In patients (pts) with EGFR-mutant non-small cell lung cancer (NSCLC) progressing on EGFR tyrosine kinase inhibitors (TKIs), the most common (∼60%) resistance mechanism is EGFR T790M mutation followed by MET dysregulation. This multicenter, phase (Ph) 1b/2 study evaluated capmatinib plus nazartinib in pts with EGFR-mutant NSCLC (NCT02335944).

Methods

In Ph 2, stage IIIB/IV NSCLC pts (≥ 18 years; ECOG PS ≤ 1; activating EGFR mut [exon19del and/or L858R]) were treated at the recommended ph 2 dose (RP2D: capmatinib 400 mg twice daily + nazartinib 100 mg once daily). Efficacy and safety are reported for pretreated pts with EGFR TKI resistance, with any T790M/MET (Group 1) and treatment (tx)-naive pts with T790M-, any MET (Group 3). Efficacy was also evaluated as per MET status (MET+: IHC 3+ and/or gene copy number ≥ 4) for a pooled group of pretreated pts from Group 1 and those Ph 1 pts treated at RP2D (Group 1 + Ph 1b RP2D group).

Results

As of Feb 5, 2019, 52 and 47 pts were enrolled in groups 1 and 3, respectively.

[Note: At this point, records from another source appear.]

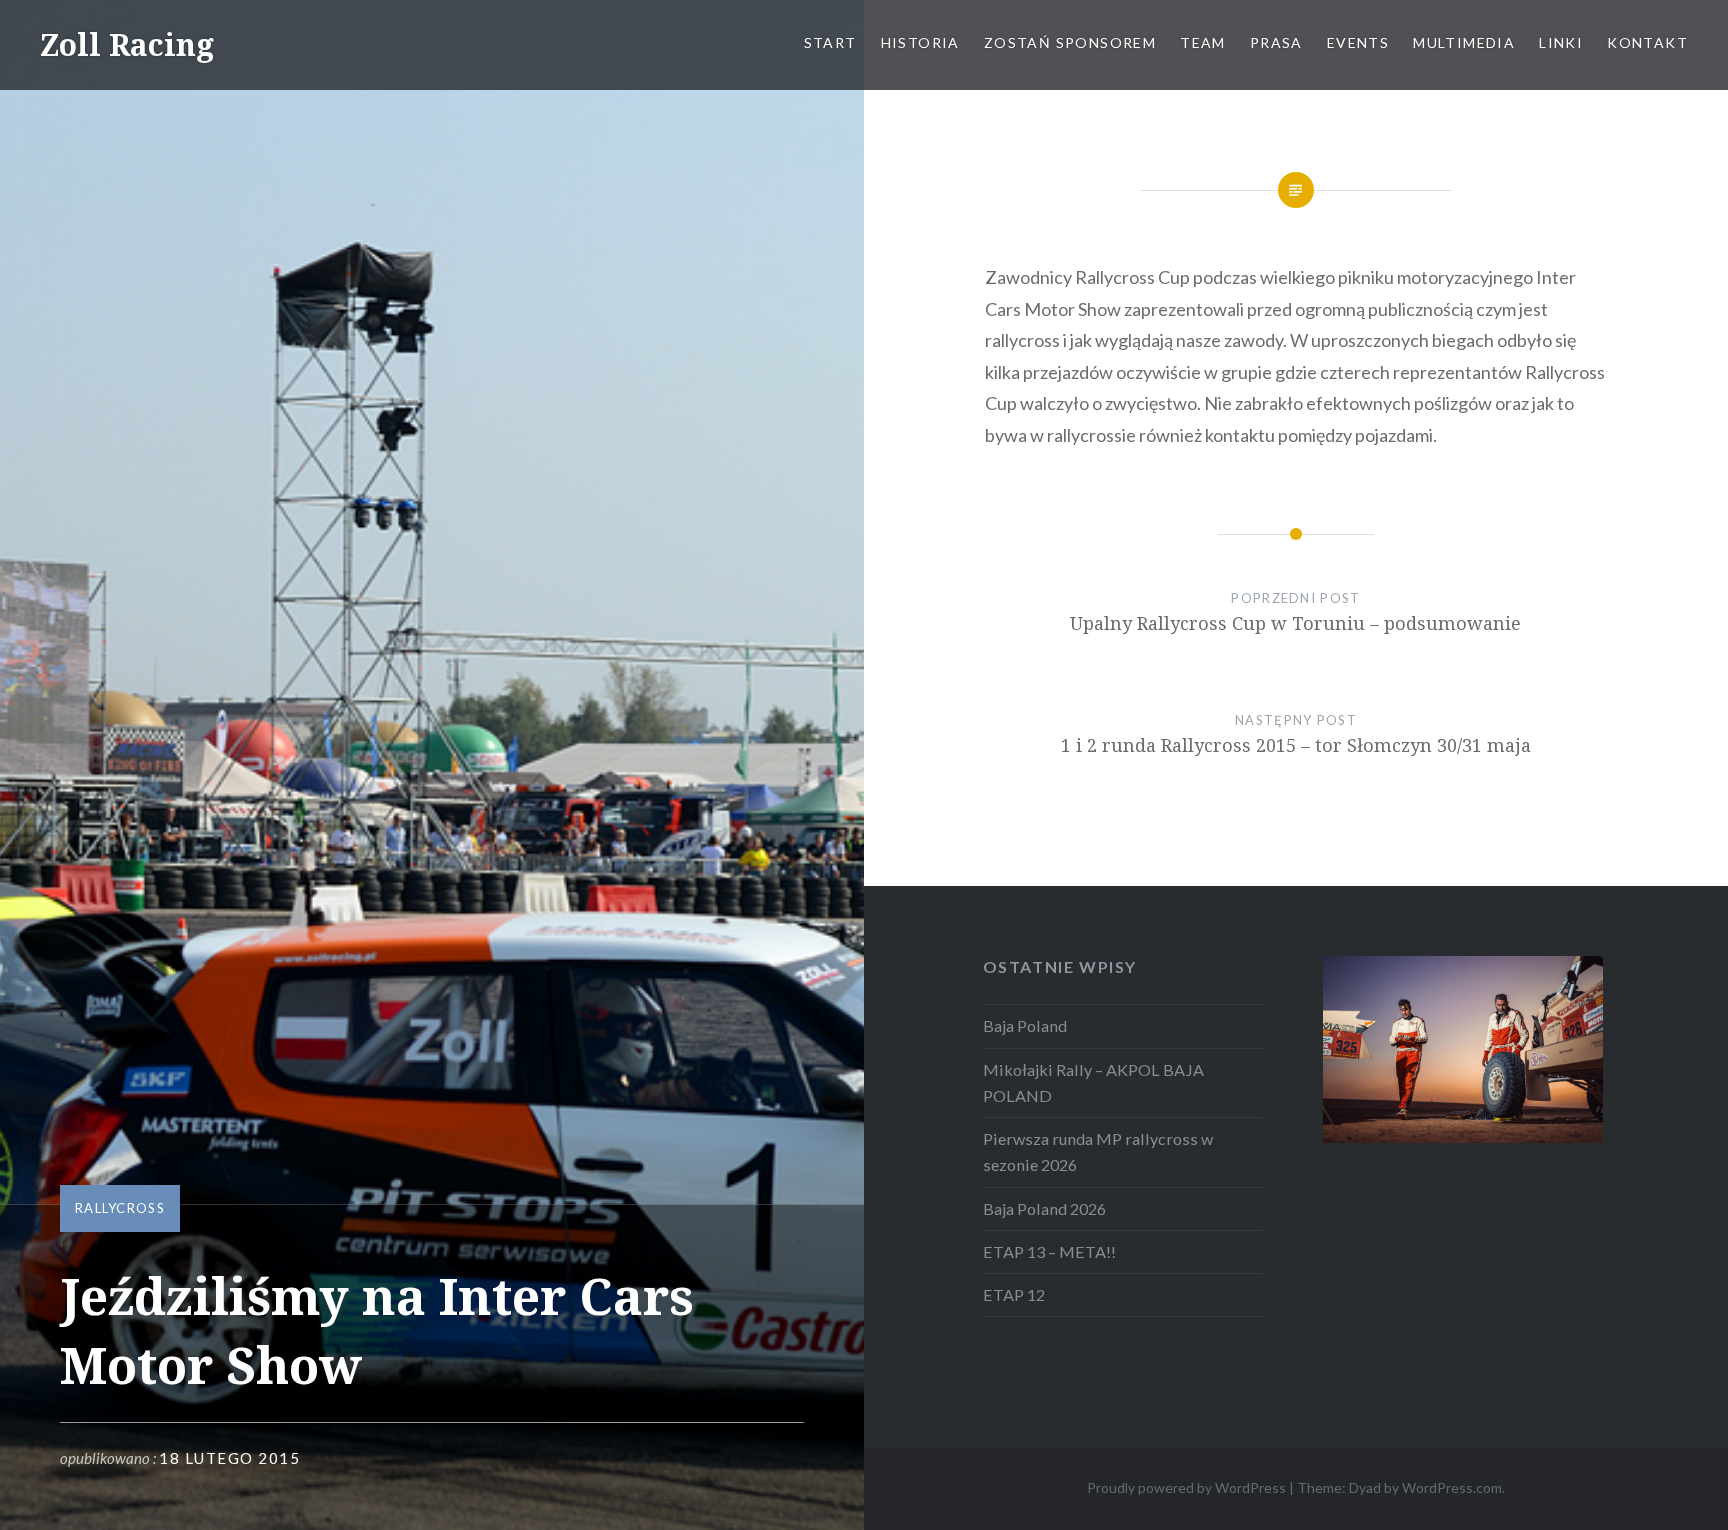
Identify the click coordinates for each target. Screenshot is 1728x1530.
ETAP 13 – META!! (1049, 1251)
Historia (920, 42)
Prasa (1276, 42)
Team (1203, 42)
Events (1358, 42)
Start (830, 42)
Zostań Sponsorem (1070, 42)
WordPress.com (1452, 1487)
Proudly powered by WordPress (1186, 1487)
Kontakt (1647, 42)
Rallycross (120, 1208)
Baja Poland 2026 (1044, 1208)
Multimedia (1464, 42)
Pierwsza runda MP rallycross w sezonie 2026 (1098, 1151)
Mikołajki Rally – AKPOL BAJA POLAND (1093, 1082)
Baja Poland (1025, 1025)
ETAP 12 (1014, 1294)
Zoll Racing (127, 44)
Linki (1561, 42)
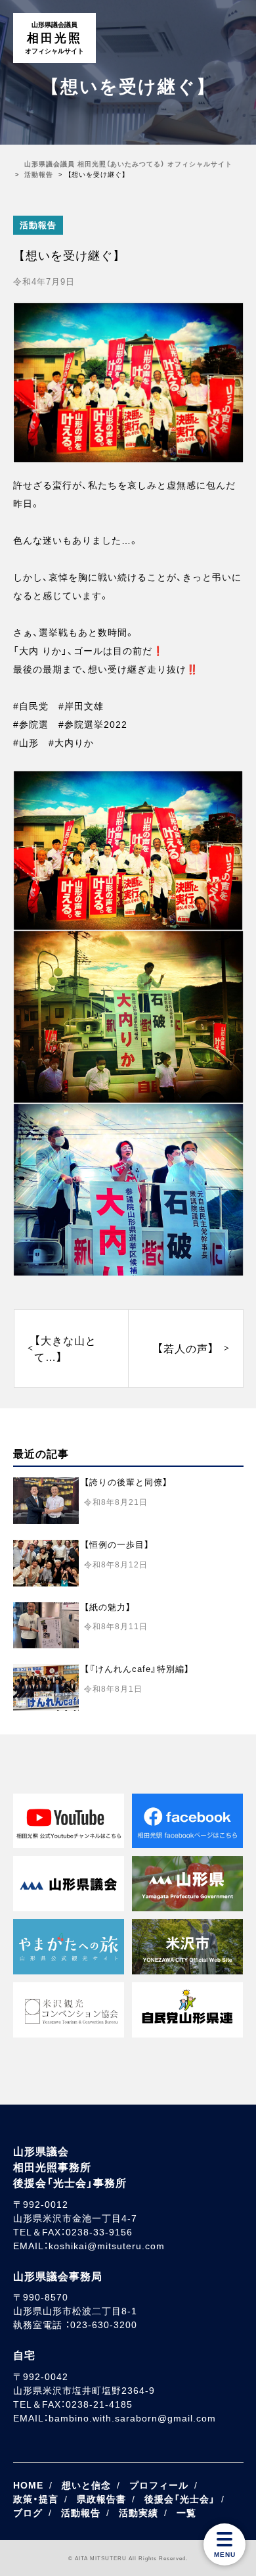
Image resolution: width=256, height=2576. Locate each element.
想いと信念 (86, 2485)
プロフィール (158, 2485)
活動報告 (38, 225)
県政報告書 (101, 2499)
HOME (28, 2485)
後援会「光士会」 (179, 2499)
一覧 (186, 2513)
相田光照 (54, 38)
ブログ (28, 2513)
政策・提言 (35, 2499)
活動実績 (138, 2513)
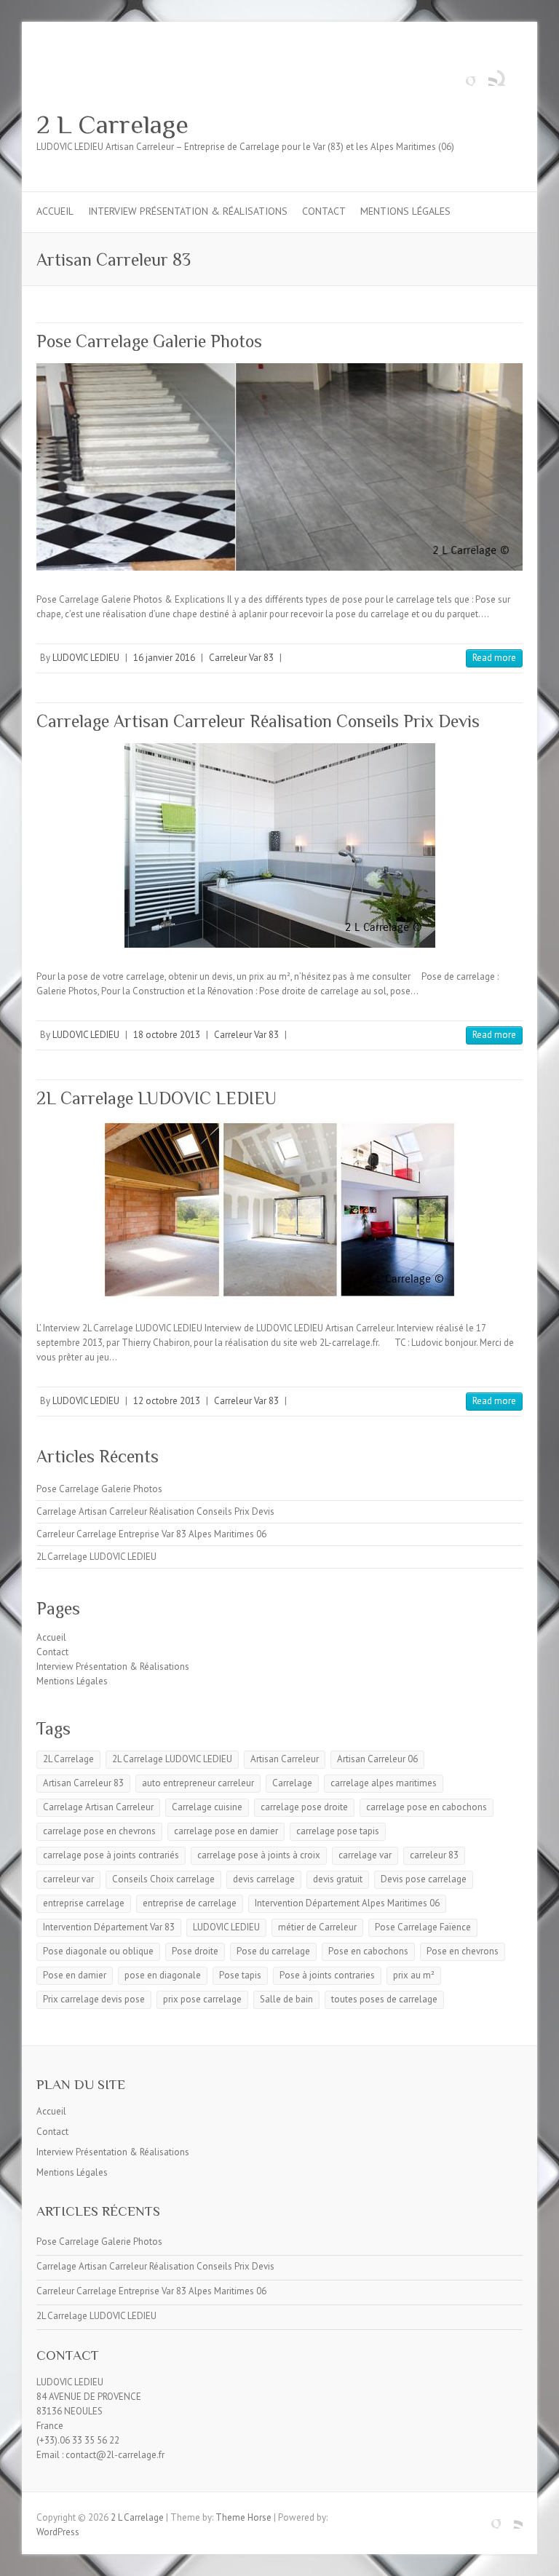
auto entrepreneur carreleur (198, 1783)
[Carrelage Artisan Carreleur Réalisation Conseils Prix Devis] (279, 845)
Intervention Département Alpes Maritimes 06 (347, 1903)
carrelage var (365, 1855)
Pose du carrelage (273, 1951)
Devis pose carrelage (424, 1879)
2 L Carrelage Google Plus (464, 75)
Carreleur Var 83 (241, 657)
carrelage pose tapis (337, 1831)
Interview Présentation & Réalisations (188, 211)
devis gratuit (337, 1879)
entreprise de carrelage (190, 1903)
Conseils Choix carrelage (163, 1879)
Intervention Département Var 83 (109, 1927)
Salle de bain (286, 1999)
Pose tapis (240, 1975)
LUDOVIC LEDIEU (85, 657)
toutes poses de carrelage (384, 1999)
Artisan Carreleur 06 (377, 1759)
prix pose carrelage (202, 1999)
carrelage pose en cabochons (426, 1807)
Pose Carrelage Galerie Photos (149, 341)
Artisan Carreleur (284, 1759)
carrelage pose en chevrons (99, 1831)
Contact (324, 211)
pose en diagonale (162, 1975)
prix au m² (414, 1975)
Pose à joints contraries (327, 1975)
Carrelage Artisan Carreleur (98, 1807)
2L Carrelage (68, 1759)
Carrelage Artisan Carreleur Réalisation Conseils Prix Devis (258, 721)
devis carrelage (264, 1879)
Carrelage (292, 1783)
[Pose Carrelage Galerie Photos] (279, 467)
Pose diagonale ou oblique (98, 1951)
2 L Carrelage (112, 124)
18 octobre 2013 (166, 1035)
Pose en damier (74, 1975)
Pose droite (195, 1951)
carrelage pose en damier (226, 1831)
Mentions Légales (405, 211)
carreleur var (68, 1879)
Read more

Group 1 + Ph 1b RP2D group enrolled 68 pts (66 had known MET status: 23 MET+, 43 MET-). Key baseline characteristics are shown in the table. The ORR (primary endpoint) was 28.8% in the pretreated Group 1, 61.7% in the tx-naïve Group 3, and 43.5% and 27.9% in the MET+ and MET- pts in the pretreated combined group, respectively (Table). Key secondary efficacy endpoints are shown in the table. Most frequent (≥30%) any-grade tx-related adverse events (Group 1, 3) were peripheral edema (50%, 57.4%), nausea (42.3%, 48.9%) and diarrhea (23.1%, 46.8%).

Post-EGFR TKI Tx-naive
Group 1 N = 52 Group 1 + Ph 1b RP2D N = 68 N = 47
MET+ N = 23 MET- N = 43
Baseline characteristics
Caucasian, % 55.8 56.5 46.5 66
Never smokers, % 69.2 69.6 62.8 55.3
≥ 2 prior tx,% 32.7 43.5 30.2 --
Baseline central nervous system metastasis, % 36.5 26.1 37.2 27.7
Primary Efficacy Endpoint
ORR [95% CI], % 28.8 [17.1, 43.1] 43.5 [23.2, 65.5] 27.9 [15.3, 43.7] 61.7 [46.4, 75.5]
Secondary Efficacy Endpoints
Median DOR [95% CI], months 6.3 [3.7, 10.8] 6.3 [3.6, 10.8] 9.3 [3.7, 40.4] 11.6 [6.6, 14.3]
Median PFS [95% CI], months 5.6 [3.7, 7.4] 7.7 [5.4, 12.2] 5.4 [3.5, 6.4] 11.0 [7.6, 13.8]
Median OS [95% CI], months 18.8 [14.9, 21.7] 18.8 [14.0, 21.3] 17.2 [12.5, NE] NE [15.9, NE]

Conclusions

Efficacy observed in tx-naive pts (Group 3) does not seem to support addition of a MET inhibitor to EGFR TKI in MET unselected pts vs EGFR TKI alone. In MET+ pretreated pts, capmatinib plus nazartinib demonstrated clinically relevant efficacy and confirms the role of selective MET inhibition in this subset of post-EGFR TKI pts. Capmatinib plus nazartinib was well tolerated, with similar safety profile across the groups.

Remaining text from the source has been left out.